So, Dr. White’s objection about the Catholic Church making doctrine by some “new revelation” is not going to work. Scripture is complete and general revelation has ceased, but the guidance of the Holy Spirit for interpreting Scripture and Tradition has not ceased. In John 16:14 Jesus said he would be with the Church “forever.” Granted, His guidance is somewhat mysterious since we do not know how the process happens, but the same is true for the inspiration of Scripture – we don’t know how it works; we only know by faith that it does.
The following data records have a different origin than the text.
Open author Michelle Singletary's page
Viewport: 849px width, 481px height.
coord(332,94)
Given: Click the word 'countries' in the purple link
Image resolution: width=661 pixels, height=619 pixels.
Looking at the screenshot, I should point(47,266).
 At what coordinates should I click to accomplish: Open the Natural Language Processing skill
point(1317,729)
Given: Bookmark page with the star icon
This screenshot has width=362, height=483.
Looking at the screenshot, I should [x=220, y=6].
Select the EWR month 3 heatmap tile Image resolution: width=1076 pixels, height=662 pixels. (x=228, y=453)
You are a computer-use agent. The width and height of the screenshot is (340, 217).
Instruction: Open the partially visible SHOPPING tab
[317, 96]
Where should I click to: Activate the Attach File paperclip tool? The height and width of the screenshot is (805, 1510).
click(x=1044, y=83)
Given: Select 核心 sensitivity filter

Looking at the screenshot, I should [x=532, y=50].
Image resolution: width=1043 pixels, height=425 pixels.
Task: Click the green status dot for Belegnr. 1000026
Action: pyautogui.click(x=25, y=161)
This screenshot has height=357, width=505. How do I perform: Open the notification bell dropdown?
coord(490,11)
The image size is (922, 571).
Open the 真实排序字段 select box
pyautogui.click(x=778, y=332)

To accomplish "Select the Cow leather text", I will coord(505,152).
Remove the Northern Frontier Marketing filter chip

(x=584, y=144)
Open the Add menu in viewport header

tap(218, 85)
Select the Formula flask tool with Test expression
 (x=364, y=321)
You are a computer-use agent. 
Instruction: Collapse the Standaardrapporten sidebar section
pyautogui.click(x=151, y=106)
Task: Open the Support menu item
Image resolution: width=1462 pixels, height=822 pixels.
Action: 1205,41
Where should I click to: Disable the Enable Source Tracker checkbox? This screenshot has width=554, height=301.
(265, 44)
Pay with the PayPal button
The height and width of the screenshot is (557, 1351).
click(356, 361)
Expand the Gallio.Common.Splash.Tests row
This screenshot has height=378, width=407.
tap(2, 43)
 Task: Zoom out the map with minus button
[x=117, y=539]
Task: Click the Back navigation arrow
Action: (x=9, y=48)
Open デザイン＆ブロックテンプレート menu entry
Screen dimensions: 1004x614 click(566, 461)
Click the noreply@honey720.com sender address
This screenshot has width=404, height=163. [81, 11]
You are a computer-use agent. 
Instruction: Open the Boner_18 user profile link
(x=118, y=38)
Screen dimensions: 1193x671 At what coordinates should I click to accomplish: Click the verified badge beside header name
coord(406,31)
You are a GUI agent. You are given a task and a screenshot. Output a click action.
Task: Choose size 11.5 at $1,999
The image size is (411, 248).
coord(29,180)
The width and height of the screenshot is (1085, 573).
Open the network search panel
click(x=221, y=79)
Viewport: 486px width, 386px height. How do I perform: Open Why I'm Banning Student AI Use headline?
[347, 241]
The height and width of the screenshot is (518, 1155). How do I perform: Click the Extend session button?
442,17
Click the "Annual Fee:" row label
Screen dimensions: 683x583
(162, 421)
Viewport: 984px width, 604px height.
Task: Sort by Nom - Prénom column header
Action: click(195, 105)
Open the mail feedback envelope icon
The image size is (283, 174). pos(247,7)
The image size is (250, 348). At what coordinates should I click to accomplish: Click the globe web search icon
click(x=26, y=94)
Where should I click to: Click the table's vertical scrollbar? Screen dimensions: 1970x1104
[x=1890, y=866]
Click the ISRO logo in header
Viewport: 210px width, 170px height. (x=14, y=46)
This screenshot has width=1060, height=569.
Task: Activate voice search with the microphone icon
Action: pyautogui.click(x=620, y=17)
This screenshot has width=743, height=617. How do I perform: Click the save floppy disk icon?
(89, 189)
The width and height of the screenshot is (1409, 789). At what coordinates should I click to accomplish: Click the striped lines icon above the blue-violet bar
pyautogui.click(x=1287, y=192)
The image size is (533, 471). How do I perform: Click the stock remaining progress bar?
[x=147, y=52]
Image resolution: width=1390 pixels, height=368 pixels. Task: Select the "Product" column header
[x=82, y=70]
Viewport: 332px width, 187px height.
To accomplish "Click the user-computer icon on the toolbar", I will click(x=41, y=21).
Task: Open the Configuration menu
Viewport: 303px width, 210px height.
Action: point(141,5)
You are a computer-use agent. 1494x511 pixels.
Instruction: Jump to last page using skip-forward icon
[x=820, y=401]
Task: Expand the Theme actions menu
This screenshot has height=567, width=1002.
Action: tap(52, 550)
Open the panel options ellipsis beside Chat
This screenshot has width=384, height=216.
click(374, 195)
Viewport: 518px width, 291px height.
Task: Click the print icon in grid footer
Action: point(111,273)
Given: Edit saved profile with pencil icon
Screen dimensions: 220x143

Moreover, during the debate I pointed out that if Dr. White is going to take the “heaven can’t help you with revelation” interpretation, then not only is he dependant on his own fallible self to figure out these complicated issues, he contradicts his mentor, John Calvin, for Calvin believed that we know the books of the Bible because the Holy Spirit reveals it to us. Well, if that is the case, then Mr. Calvin has just opened up a pandoras box he will not be able to close, for the Catholic Church has been preaching about the Holy Spirit’s guidance since the beginning of the Church era. Once Calvin admits that he needs the Holy Spirit to determine truth and that such truth cannot come any other way, he has inadvertently vindicated the Catholic Church, and now it only becomes a matter of who of the two of us has the right to say what the Holy Spirit has guided the Church into believing. I don’t know of any place that the right to do so is given to the group that comes many centuries after the first group, except when the New Covenant replaced the Old Covenant of Israel, but that was by direct divine mandate. Hence, Dr. White’s argument about “new revelation” comes back to bite him in the worst way. It dissolves Calvinism into just another sect claiming to have what the Catholic Church has had all along.

Acts 15

Dr. White also remarked on my defense of the Assumption of Mary by my using of the Jerusalem Council recorded in Acts 15. First, Dr. White argued that Acts 15 was not “infallibly” interpreted by the Catholic Church, which implies, I assume, that my use of it was either illegitimate or not sanctioned by the Catholic Church. But if Dr. White feels that way about the Catholic opponents he has debated, then he shouldn’t really be debating any of them, since hardly any of the passages his Catholic opponents bring forth have been infallibly defined. When challenged for a debate with a Catholic, Dr. White should just say, “Sorry, unless your Church has infallibly defined that passage I cannot debate you.” But that is not the case. Dr. White believes enough in the perspicuity of Scripture that he has rarely, if ever, declined to debate a Catholic who uses the same perspicuous Scripture.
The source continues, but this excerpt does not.